Have you ever felt so broken even once in your life? You don’t know what’s keeping you from being whole or what’s stopping you from putting yourself together… Something hinders your every action and drops you to zero again… and somehow, you have this slight inkling that it may be just…yourself.

Lintek.Ang gulo!

“In this world of change, nothing which comes stays, and nothing which goes is lost.”

Losing is not a skill… :(

Uncategorized @ 2:59 am

words are not enough

January 20, 2006 no comments

I remember my friend Mickey saying,”you’re always full of thoughts” when we still used to talk. I’m always thinking. I think too much. My mind goes on forever even when I’m talking or sleeping. Hehehe. I love stressing myself out until I get all mentally used up. So, don’t wonder if I say strange and off topic stuff..don’t conclude that it’s just my way of changing the subject.=p anyway….what else?

Your instructions -
Write down the part of the blog post that begins with the words "I remember my" and ends with "subject.=p anyway….what else?", copying it word for word.

Stored rows -

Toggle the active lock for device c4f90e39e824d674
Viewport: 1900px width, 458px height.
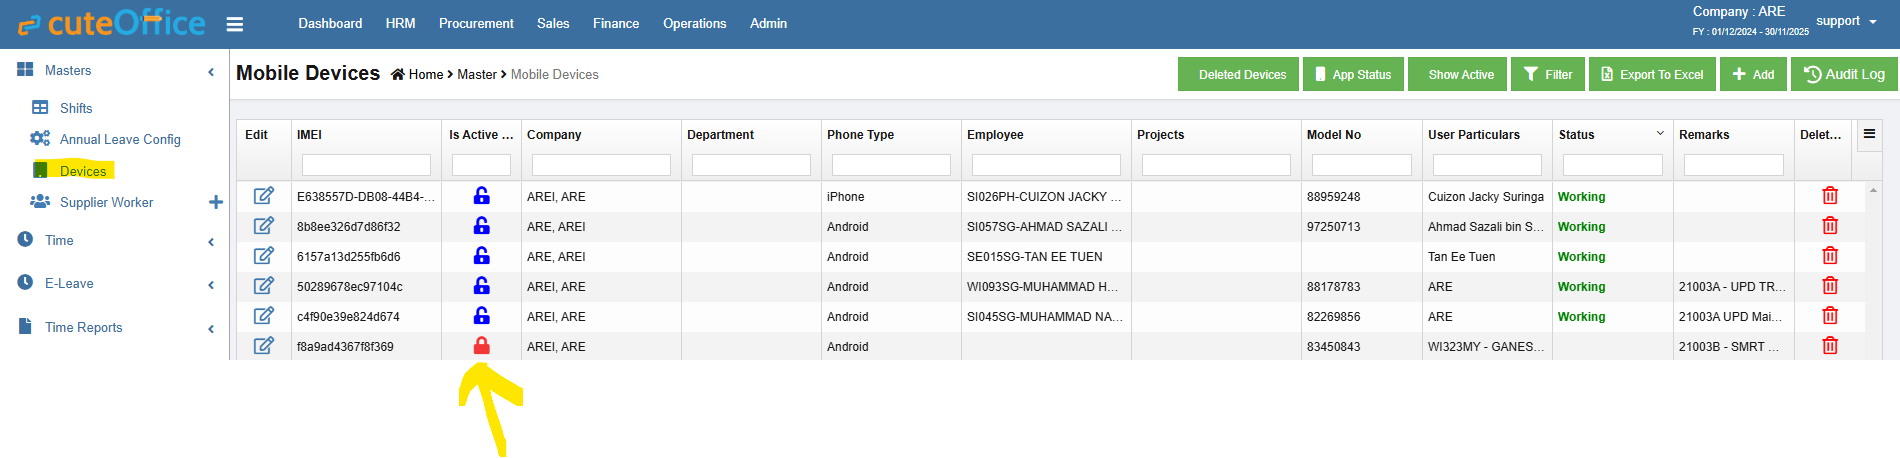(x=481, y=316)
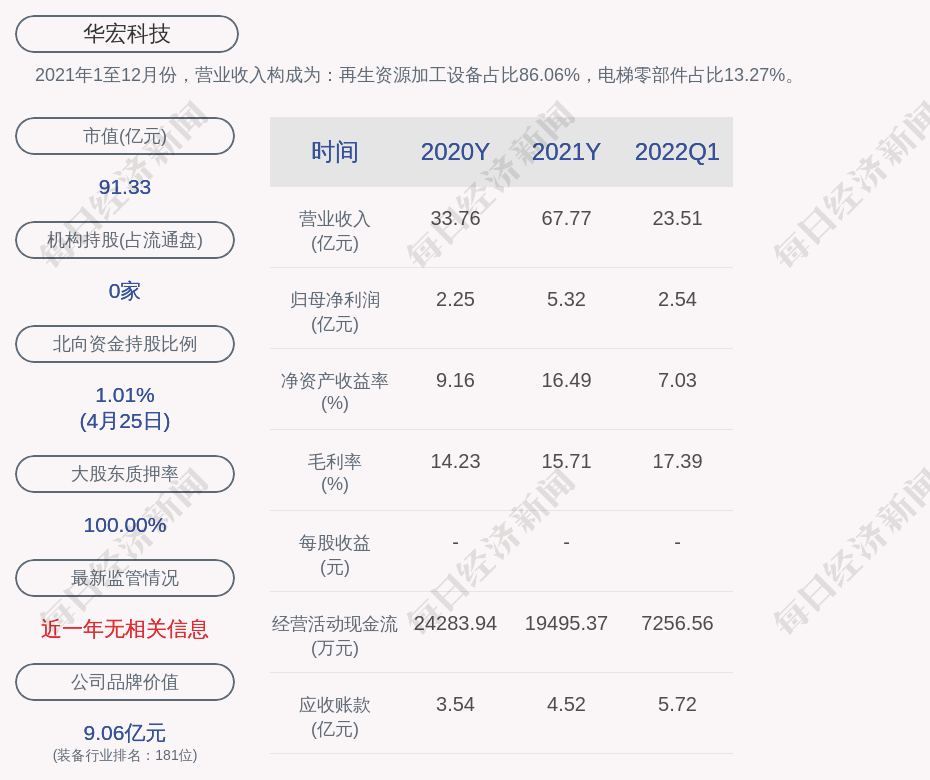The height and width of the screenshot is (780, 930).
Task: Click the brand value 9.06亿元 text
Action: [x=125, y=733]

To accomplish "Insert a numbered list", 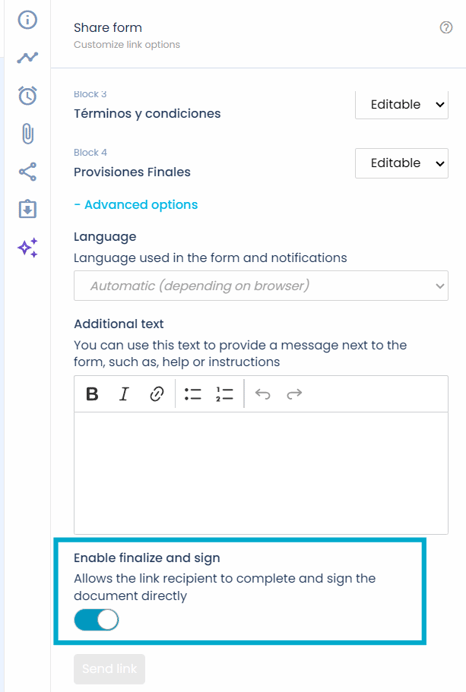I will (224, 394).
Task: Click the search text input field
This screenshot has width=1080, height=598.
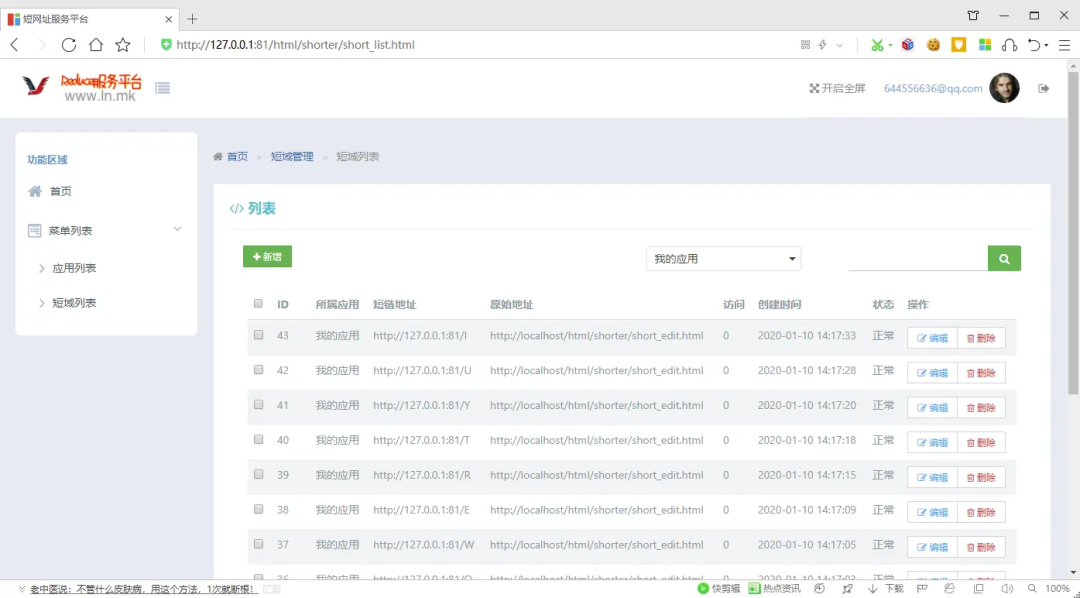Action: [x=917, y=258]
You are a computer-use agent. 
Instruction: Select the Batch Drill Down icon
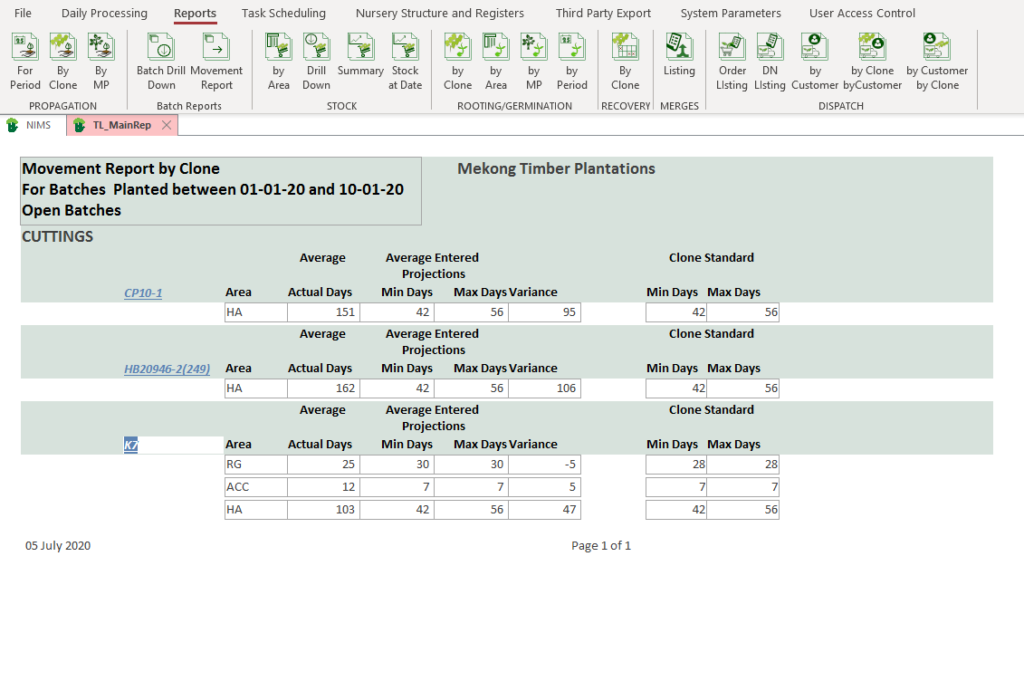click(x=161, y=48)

Task solution -
I remember my friend Mickey saying,”you’re always full of thoughts” when we still used to talk. I’m always thinking. I think too much. My mind goes on forever even when I’m talking or sleeping. Hehehe. I love stressing myself out until I get all mentally used up. So, don’t wonder if I say strange and off topic stuff..don’t conclude that it’s just my way of changing the subject.=p anyway….what else?